The Atlas Mountains offer some of the most dramatic riding terrain on earth, and a small number of specialist outfitters are now offering multi-day expeditions that trace ancient Berber routes on barb horses bred for these very hills. Each evening ends at a private riad camp, where the cooking is extraordinary and the silence is absolute. This is adventure travel at its most civilised.
The journey typically begins in Marrakech, where riders are matched with their mounts — compact, sure-footed barbs whose ancestors have navigated these very passes for centuries. There is an immediate sense of rightness to the pairing: these horses know the land in a way no imported warmblood ever could. Their calm assurance on loose scree and narrow mountain trails quickly earns the deepest respect.
As the city gives way to the foothills of the High Atlas, the landscape transforms dramatically. Red earth paths wind between terraced villages of pink and ochre, where children wave from rooftops and the smell of woodsmoke drifts across the trail. At altitude, the air sharpens and the views open into something vast and almost theatrical — range upon range of bare peaks stretching south towards the Sahara.
The Berber guides who lead these expeditions carry generations of mountain knowledge. They know where the water runs clean, which passes close first with snow, and where to make camp so that the morning light falls just so across the valley. In the evenings, over tagine and mint tea, they share stories of their ancestors’ relationship with the horse — a bond forged not in arenas but in the practical demands of mountain life.
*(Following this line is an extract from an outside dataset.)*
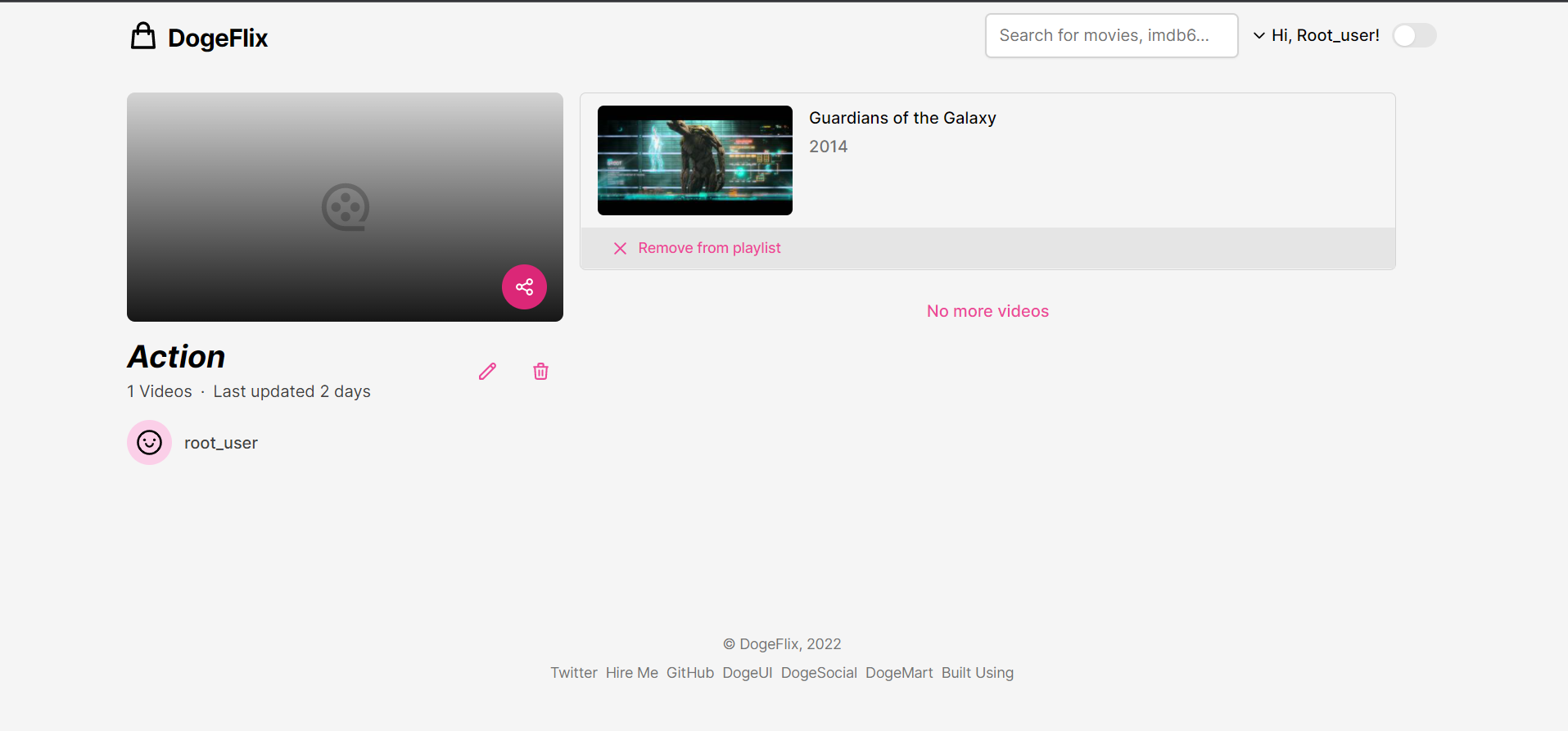Click the DogeFlix shopping bag logo icon
The image size is (1568, 731).
pyautogui.click(x=143, y=37)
Accommodation is provided in private tented camps or restored kasbahs, each chosen for its position in the landscape as much as its comfort. Handwoven rugs, brass lanterns, and locally sourced ingredients make for an experience that is genuinely luxurious without ever feeling out of place. The contrast between the austere beauty of the mountains and the warmth of the camps is precisely what makes this journey so memorable.
For those willing to leave the well-worn tourist circuit behind, Morocco on horseback offers something increasingly rare: genuine remoteness, genuine connection, and the particular freedom that only comes from moving through a landscape at the pace of a horse.